(Data items)
────

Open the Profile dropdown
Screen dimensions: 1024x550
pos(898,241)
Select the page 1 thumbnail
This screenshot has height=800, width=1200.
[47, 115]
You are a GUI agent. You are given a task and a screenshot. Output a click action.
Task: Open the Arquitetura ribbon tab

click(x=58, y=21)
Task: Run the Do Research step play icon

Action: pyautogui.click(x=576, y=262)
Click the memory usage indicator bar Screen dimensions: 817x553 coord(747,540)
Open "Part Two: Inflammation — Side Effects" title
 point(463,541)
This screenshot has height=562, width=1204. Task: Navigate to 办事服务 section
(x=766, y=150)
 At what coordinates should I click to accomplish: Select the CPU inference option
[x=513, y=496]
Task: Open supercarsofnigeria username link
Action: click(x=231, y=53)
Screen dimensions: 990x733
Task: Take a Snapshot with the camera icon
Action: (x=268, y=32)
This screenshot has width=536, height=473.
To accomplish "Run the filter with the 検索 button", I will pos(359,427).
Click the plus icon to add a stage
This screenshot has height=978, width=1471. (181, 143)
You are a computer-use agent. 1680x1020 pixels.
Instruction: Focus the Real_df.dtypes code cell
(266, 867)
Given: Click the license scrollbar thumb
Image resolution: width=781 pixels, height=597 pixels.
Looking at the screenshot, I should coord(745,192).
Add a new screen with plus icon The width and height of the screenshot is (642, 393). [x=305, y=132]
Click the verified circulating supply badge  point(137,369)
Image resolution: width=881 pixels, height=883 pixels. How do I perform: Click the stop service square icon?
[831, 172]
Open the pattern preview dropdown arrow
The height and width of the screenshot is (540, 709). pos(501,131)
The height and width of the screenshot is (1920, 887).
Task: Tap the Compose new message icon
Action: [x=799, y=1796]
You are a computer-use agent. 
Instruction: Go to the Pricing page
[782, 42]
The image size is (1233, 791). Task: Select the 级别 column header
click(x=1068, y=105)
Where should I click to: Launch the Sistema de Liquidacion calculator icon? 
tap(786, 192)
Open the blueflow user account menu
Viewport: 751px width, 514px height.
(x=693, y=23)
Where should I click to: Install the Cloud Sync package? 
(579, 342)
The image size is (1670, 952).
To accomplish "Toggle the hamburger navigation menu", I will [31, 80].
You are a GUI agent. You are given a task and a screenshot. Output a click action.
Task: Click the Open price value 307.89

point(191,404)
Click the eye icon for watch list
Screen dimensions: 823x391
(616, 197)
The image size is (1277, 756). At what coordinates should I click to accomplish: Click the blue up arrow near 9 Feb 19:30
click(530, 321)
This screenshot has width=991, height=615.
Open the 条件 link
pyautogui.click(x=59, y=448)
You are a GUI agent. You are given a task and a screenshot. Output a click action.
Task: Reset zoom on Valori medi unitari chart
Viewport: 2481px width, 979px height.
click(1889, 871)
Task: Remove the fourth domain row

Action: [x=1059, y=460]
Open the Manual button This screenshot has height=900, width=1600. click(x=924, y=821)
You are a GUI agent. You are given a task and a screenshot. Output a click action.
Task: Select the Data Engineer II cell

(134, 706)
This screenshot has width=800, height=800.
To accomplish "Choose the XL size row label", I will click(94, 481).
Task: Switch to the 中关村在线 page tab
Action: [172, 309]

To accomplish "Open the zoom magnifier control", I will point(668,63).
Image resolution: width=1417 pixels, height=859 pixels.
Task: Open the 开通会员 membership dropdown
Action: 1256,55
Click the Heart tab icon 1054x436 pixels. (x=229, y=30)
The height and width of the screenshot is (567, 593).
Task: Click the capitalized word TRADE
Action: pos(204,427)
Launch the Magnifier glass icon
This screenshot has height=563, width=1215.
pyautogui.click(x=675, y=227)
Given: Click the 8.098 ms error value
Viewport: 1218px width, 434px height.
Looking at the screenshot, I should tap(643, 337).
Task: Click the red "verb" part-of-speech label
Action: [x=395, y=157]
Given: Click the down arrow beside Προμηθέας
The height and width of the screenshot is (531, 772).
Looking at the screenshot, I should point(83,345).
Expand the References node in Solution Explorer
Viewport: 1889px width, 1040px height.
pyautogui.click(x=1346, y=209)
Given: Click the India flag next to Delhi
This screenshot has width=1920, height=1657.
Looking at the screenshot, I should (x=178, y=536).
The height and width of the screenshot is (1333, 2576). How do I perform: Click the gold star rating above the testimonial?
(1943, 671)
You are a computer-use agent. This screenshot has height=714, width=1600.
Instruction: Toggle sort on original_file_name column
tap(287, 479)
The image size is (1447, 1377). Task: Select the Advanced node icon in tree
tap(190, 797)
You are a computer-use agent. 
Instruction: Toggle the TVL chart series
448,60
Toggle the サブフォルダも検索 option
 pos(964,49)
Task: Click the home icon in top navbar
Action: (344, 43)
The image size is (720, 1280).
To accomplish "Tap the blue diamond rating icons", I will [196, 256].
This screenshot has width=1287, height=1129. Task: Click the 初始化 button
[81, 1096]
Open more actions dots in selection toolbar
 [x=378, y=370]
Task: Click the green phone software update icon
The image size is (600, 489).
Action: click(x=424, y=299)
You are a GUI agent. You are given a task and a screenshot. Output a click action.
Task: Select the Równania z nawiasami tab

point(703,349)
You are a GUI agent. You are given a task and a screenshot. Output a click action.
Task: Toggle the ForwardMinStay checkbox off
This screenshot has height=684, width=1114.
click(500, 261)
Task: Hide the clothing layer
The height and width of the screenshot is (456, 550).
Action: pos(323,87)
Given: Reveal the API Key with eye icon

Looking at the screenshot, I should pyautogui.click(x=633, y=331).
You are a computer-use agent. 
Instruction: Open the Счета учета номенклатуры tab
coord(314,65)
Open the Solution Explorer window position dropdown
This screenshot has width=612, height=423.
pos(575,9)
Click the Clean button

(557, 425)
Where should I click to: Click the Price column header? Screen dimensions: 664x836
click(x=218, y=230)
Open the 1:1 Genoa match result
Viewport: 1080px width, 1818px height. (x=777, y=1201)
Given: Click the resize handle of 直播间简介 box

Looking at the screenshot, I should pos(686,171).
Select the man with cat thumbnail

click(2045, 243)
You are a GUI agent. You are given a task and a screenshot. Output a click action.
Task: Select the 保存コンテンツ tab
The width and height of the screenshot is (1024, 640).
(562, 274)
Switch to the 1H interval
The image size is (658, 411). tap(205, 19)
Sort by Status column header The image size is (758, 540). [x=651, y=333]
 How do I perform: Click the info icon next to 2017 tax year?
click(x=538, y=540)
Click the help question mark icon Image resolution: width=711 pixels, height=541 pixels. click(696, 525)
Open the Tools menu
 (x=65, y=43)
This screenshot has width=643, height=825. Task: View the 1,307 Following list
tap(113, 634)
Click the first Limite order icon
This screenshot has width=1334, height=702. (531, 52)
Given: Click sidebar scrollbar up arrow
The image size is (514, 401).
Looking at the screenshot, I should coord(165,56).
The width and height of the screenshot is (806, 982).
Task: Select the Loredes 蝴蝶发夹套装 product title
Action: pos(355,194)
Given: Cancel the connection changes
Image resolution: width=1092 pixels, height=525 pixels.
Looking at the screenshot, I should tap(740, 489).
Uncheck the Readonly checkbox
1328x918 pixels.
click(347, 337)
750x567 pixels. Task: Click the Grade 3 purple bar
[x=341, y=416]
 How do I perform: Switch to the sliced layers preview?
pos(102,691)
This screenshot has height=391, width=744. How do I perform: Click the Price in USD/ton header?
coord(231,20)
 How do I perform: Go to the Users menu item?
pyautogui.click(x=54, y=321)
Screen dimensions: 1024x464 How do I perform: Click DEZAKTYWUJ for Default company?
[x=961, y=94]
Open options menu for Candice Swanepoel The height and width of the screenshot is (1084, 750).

────

* [What to produce] Return all of the above records exactly, leaving no line out.

* [Response to this exercise]
Open the Profile dropdown
Screen dimensions: 1024x550
pos(898,241)
Select the page 1 thumbnail
This screenshot has height=800, width=1200.
[47, 115]
You are a GUI agent. You are given a task and a screenshot. Output a click action.
Task: Open the Arquitetura ribbon tab

click(x=58, y=21)
Task: Run the Do Research step play icon

Action: pyautogui.click(x=576, y=262)
Click the memory usage indicator bar Screen dimensions: 817x553 coord(747,540)
Open "Part Two: Inflammation — Side Effects" title
 point(463,541)
This screenshot has height=562, width=1204. Task: Navigate to 办事服务 section
(x=766, y=150)
 At what coordinates should I click to accomplish: Select the CPU inference option
[x=513, y=496]
Task: Open supercarsofnigeria username link
Action: click(x=231, y=53)
Screen dimensions: 990x733
Task: Take a Snapshot with the camera icon
Action: (x=268, y=32)
This screenshot has width=536, height=473.
To accomplish "Run the filter with the 検索 button", I will pos(359,427).
Click the plus icon to add a stage
This screenshot has height=978, width=1471. (181, 143)
You are a computer-use agent. 1680x1020 pixels.
Instruction: Focus the Real_df.dtypes code cell
(266, 867)
Given: Click the license scrollbar thumb
Image resolution: width=781 pixels, height=597 pixels.
Looking at the screenshot, I should coord(745,192).
Add a new screen with plus icon The width and height of the screenshot is (642, 393). [x=305, y=132]
Click the verified circulating supply badge  point(137,369)
Image resolution: width=881 pixels, height=883 pixels. How do I perform: Click the stop service square icon?
[831, 172]
Open the pattern preview dropdown arrow
The height and width of the screenshot is (540, 709). pos(501,131)
The height and width of the screenshot is (1920, 887).
Task: Tap the Compose new message icon
Action: [x=799, y=1796]
You are a computer-use agent. 
Instruction: Go to the Pricing page
[782, 42]
The image size is (1233, 791). Task: Select the 级别 column header
click(x=1068, y=105)
Where should I click to: Launch the Sistema de Liquidacion calculator icon? 
tap(786, 192)
Open the blueflow user account menu
Viewport: 751px width, 514px height.
(x=693, y=23)
Where should I click to: Install the Cloud Sync package? 
(579, 342)
The image size is (1670, 952).
To accomplish "Toggle the hamburger navigation menu", I will [31, 80].
You are a GUI agent. You are given a task and a screenshot. Output a click action.
Task: Click the Open price value 307.89

point(191,404)
Click the eye icon for watch list
Screen dimensions: 823x391
(616, 197)
The image size is (1277, 756). At what coordinates should I click to accomplish: Click the blue up arrow near 9 Feb 19:30
click(530, 321)
This screenshot has width=991, height=615.
Open the 条件 link
pyautogui.click(x=59, y=448)
You are a GUI agent. You are given a task and a screenshot. Output a click action.
Task: Reset zoom on Valori medi unitari chart
Viewport: 2481px width, 979px height.
click(1889, 871)
Task: Remove the fourth domain row

Action: [x=1059, y=460]
Open the Manual button This screenshot has height=900, width=1600. click(x=924, y=821)
You are a GUI agent. You are given a task and a screenshot. Output a click action.
Task: Select the Data Engineer II cell

(134, 706)
This screenshot has width=800, height=800.
To accomplish "Choose the XL size row label", I will click(94, 481).
Task: Switch to the 中关村在线 page tab
Action: [172, 309]

To accomplish "Open the zoom magnifier control", I will point(668,63).
Image resolution: width=1417 pixels, height=859 pixels.
Task: Open the 开通会员 membership dropdown
Action: 1256,55
Click the Heart tab icon 1054x436 pixels. (x=229, y=30)
The height and width of the screenshot is (567, 593).
Task: Click the capitalized word TRADE
Action: pos(204,427)
Launch the Magnifier glass icon
This screenshot has height=563, width=1215.
pyautogui.click(x=675, y=227)
Given: Click the 8.098 ms error value
Viewport: 1218px width, 434px height.
Looking at the screenshot, I should tap(643, 337).
Task: Click the red "verb" part-of-speech label
Action: [x=395, y=157]
Given: Click the down arrow beside Προμηθέας
The height and width of the screenshot is (531, 772).
Looking at the screenshot, I should point(83,345).
Expand the References node in Solution Explorer
Viewport: 1889px width, 1040px height.
pyautogui.click(x=1346, y=209)
Given: Click the India flag next to Delhi
This screenshot has width=1920, height=1657.
Looking at the screenshot, I should (x=178, y=536).
The height and width of the screenshot is (1333, 2576). How do I perform: Click the gold star rating above the testimonial?
(1943, 671)
You are a computer-use agent. This screenshot has height=714, width=1600.
Instruction: Toggle sort on original_file_name column
tap(287, 479)
The image size is (1447, 1377). Task: Select the Advanced node icon in tree
tap(190, 797)
You are a computer-use agent. 
Instruction: Toggle the TVL chart series
448,60
Toggle the サブフォルダも検索 option
 pos(964,49)
Task: Click the home icon in top navbar
Action: (344, 43)
The image size is (720, 1280).
To accomplish "Tap the blue diamond rating icons", I will [196, 256].
This screenshot has width=1287, height=1129. Task: Click the 初始化 button
[81, 1096]
Open more actions dots in selection toolbar
 [x=378, y=370]
Task: Click the green phone software update icon
The image size is (600, 489).
Action: click(x=424, y=299)
You are a GUI agent. You are given a task and a screenshot. Output a click action.
Task: Select the Równania z nawiasami tab

point(703,349)
You are a GUI agent. You are given a task and a screenshot. Output a click action.
Task: Toggle the ForwardMinStay checkbox off
This screenshot has height=684, width=1114.
click(500, 261)
Task: Hide the clothing layer
The height and width of the screenshot is (456, 550).
Action: pos(323,87)
Given: Reveal the API Key with eye icon

Looking at the screenshot, I should pyautogui.click(x=633, y=331).
You are a computer-use agent. 
Instruction: Open the Счета учета номенклатуры tab
coord(314,65)
Open the Solution Explorer window position dropdown
This screenshot has width=612, height=423.
pos(575,9)
Click the Clean button

(557, 425)
Where should I click to: Click the Price column header? Screen dimensions: 664x836
click(x=218, y=230)
Open the 1:1 Genoa match result
Viewport: 1080px width, 1818px height. (x=777, y=1201)
Given: Click the resize handle of 直播间简介 box

Looking at the screenshot, I should pos(686,171).
Select the man with cat thumbnail

click(2045, 243)
You are a GUI agent. You are given a task and a screenshot. Output a click action.
Task: Select the 保存コンテンツ tab
The width and height of the screenshot is (1024, 640).
(562, 274)
Switch to the 1H interval
The image size is (658, 411). tap(205, 19)
Sort by Status column header The image size is (758, 540). [x=651, y=333]
 How do I perform: Click the info icon next to 2017 tax year?
click(x=538, y=540)
Click the help question mark icon Image resolution: width=711 pixels, height=541 pixels. click(696, 525)
Open the Tools menu
 (x=65, y=43)
This screenshot has width=643, height=825. Task: View the 1,307 Following list
tap(113, 634)
Click the first Limite order icon
This screenshot has width=1334, height=702. (531, 52)
Given: Click sidebar scrollbar up arrow
The image size is (514, 401).
Looking at the screenshot, I should coord(165,56).
The width and height of the screenshot is (806, 982).
Task: Select the Loredes 蝴蝶发夹套装 product title
Action: pos(355,194)
Given: Cancel the connection changes
Image resolution: width=1092 pixels, height=525 pixels.
Looking at the screenshot, I should tap(740, 489).
Uncheck the Readonly checkbox
1328x918 pixels.
click(347, 337)
750x567 pixels. Task: Click the Grade 3 purple bar
[x=341, y=416]
 How do I perform: Switch to the sliced layers preview?
pos(102,691)
This screenshot has height=391, width=744. How do I perform: Click the Price in USD/ton header?
coord(231,20)
 How do I perform: Go to the Users menu item?
pyautogui.click(x=54, y=321)
Screen dimensions: 1024x464 How do I perform: Click DEZAKTYWUJ for Default company?
[x=961, y=94]
Open options menu for Candice Swanepoel The height and width of the screenshot is (1084, 750).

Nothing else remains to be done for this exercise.